You'd be able to have similar plausible deniability as Bitcoin. Coinbase sees the transaction flows and the ledger is public. You could do business as a pseudo identity ( Do business as C, if you're B )


Thing is, why would Western Union want to buy the debt unless they knew who A is and if they have any hope of collecting from them? This would probably only work if A was a known entity, and generally trusted to have the money they signed over. But if they are, why do we need Western Union at all? Just have C go to A to ask for the money. And if A is an publicly-known entity that exchanges signed amounts for the underlying currency, they're essentially an Exchange.

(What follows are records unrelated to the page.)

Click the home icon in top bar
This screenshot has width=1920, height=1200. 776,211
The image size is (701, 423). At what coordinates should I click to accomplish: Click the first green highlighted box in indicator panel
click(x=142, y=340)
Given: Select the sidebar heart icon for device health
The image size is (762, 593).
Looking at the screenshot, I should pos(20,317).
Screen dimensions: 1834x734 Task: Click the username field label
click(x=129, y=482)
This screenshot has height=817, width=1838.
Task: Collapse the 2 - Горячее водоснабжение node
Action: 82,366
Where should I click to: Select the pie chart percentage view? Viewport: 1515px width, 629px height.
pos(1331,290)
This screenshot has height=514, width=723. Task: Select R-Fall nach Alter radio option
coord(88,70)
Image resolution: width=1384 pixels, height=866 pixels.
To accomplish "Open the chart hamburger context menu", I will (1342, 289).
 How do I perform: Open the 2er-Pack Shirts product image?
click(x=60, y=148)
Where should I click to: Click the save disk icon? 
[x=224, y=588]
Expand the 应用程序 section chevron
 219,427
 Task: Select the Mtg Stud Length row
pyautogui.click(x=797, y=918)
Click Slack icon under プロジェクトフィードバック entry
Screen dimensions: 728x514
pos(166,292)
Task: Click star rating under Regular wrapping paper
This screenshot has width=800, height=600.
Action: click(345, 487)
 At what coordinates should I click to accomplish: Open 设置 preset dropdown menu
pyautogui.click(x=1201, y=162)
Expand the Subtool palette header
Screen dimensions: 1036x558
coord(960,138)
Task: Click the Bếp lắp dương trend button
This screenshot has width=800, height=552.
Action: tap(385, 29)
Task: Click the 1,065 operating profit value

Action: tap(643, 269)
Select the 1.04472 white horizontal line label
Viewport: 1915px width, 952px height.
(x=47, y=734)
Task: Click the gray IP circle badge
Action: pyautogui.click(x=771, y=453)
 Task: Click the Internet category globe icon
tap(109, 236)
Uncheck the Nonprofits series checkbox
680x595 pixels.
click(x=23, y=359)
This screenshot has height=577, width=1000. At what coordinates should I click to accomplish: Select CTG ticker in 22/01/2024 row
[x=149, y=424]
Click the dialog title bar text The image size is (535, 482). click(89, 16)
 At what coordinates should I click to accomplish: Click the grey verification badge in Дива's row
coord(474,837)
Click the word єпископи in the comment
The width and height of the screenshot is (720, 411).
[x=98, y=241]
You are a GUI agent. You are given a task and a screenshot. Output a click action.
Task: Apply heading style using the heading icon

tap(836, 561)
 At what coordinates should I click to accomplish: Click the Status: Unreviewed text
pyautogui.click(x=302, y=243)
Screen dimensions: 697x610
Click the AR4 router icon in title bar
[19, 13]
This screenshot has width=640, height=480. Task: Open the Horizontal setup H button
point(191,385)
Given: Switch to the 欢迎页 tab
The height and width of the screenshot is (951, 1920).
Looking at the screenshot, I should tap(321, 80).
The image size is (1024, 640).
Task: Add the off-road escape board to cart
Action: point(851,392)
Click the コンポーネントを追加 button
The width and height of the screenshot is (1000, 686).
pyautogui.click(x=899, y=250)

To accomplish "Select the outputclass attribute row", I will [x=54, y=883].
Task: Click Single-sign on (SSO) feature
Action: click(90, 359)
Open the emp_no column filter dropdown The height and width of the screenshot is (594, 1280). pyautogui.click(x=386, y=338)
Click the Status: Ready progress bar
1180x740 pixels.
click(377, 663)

Combining this, you essentially get GNU Taler: https://taler.net/

No proof-of-work, just a way for people to get digital money (representing USD, gold, or anything else) issued by A (Exchanges). And rather than regular signatories they use blind ones, so that A doesn't even know that B spent its coins on C.


> If A, B and C are all the same person and there wasn't an identity attached to any account, outsiders wouldn't value the record much, especially if they were transactions of significant value.

Right. The only way B "really" has a balance of $1000 is if A is some established, trustworthy entity - e.g. an actual bank. And trustworthy entities that offer service to anonymous people don't stay trustworthy for long.


"similar plausible deniability as Bitcoin" - not very much, then.


"There wouldn't be any coins"

"USD is one option"

And now you have no restriction on the money supply.. USD is coins.


Use something else if you prefer, gold or you could even sit atop bitcoin if parties find that more agreeable to transact in.

If I say I owe bitcoin, that's a transaction where I cash into bitcoin and then resolve my debt via bitcoin, but do I want my debt in bitcoin, maybe, but the value does vary more than USD.

A credit agency might not care if you improve your credit (by paying or resolving debts) in bitcoin, or may also give the option of cash or some other cheaper transaction form.


No because it’s not an identity problem: both transactions are posted by the legitimate owner of the keys.

Modified histories are not that simple to deal with, because network propagation times mean that I can broadcast two different transactions to different parts of the network and base the attack on the ensuing race to reach consensus.


That's kind of how NANO (previously Raiblocks) works. One ledger per address.